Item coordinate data
----------------------------------------

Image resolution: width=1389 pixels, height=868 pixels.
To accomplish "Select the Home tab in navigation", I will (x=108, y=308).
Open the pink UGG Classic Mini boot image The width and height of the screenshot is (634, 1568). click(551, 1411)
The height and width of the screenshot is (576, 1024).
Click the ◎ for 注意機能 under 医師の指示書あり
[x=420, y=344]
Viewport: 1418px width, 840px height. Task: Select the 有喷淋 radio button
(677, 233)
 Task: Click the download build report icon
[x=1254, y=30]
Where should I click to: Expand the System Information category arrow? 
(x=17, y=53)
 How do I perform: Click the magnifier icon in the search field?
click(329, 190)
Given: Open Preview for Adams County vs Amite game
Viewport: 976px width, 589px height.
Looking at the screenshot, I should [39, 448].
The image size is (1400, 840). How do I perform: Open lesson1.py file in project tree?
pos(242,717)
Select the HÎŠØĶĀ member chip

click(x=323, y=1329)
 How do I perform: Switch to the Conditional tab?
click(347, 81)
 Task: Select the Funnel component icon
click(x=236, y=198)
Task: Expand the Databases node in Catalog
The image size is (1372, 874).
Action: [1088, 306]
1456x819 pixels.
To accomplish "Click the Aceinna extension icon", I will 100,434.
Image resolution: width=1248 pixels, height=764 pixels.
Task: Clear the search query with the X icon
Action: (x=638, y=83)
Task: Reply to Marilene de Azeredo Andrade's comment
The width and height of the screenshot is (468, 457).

----------------------------------------

*Do this*
Report every line of the records that contains the string "search", treating uppercase and lowercase letters as different.

*The solution*
 How do I perform: Click the magnifier icon in the search field?
Task: Clear the search query with the X icon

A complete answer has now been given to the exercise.